== STATED PROBLEM ==
Output each of the items below line for line, with no changes.

== DATA FOR PROCESSING ==
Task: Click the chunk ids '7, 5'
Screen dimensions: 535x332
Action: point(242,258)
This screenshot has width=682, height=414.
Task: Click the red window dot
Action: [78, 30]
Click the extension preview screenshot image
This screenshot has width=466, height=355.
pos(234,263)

== WRITTEN SOLUTION ==
Task: Click the chunk ids '7, 5'
Screen dimensions: 535x332
Action: point(242,258)
This screenshot has width=682, height=414.
Task: Click the red window dot
Action: [78, 30]
Click the extension preview screenshot image
This screenshot has width=466, height=355.
pos(234,263)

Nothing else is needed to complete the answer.